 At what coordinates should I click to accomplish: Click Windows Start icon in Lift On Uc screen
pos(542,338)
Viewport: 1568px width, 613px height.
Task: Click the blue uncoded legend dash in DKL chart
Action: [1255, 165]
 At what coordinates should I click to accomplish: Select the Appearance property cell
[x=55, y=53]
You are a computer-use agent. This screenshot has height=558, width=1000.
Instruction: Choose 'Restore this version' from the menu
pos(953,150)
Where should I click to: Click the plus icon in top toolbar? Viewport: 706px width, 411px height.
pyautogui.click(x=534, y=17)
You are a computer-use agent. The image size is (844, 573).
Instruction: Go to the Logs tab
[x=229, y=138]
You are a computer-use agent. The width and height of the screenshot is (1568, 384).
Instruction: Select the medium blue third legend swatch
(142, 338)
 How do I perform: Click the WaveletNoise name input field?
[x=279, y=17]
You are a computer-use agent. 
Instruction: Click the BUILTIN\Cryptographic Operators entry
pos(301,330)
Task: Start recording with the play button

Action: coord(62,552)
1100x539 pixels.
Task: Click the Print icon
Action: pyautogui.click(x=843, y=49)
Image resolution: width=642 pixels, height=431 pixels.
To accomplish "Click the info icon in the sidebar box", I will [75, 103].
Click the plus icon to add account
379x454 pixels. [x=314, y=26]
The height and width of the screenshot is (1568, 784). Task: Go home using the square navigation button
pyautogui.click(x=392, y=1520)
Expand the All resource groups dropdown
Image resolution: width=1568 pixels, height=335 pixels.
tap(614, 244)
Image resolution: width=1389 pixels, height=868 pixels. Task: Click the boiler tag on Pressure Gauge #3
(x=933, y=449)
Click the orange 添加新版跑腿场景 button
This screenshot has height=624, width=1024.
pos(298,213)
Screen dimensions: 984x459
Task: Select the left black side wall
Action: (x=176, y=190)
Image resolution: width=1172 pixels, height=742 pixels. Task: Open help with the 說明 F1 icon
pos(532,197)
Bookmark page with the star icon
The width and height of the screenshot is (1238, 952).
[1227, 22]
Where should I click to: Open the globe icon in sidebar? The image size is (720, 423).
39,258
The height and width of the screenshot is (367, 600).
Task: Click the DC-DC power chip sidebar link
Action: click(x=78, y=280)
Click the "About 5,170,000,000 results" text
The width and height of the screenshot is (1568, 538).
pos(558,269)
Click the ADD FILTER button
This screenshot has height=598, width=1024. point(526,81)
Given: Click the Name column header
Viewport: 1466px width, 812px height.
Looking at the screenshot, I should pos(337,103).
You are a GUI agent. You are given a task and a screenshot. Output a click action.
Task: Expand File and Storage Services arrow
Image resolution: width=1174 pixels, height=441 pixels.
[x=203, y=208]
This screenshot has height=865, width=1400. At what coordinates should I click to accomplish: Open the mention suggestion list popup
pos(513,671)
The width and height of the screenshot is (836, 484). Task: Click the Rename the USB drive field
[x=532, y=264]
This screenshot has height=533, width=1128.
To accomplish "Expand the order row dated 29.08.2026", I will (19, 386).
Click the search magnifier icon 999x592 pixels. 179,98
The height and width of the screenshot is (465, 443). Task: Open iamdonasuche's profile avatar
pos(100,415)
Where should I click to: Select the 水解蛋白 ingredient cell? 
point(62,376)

┄┄┄┄┄┄

ACTIVITY ::
Find the word "will" in the data and show each line that holds it.

TASK ANSWER ::
To accomplish "Click the info icon in the sidebar box", I will [75, 103].
To accomplish "Expand the order row dated 29.08.2026", I will (19, 386).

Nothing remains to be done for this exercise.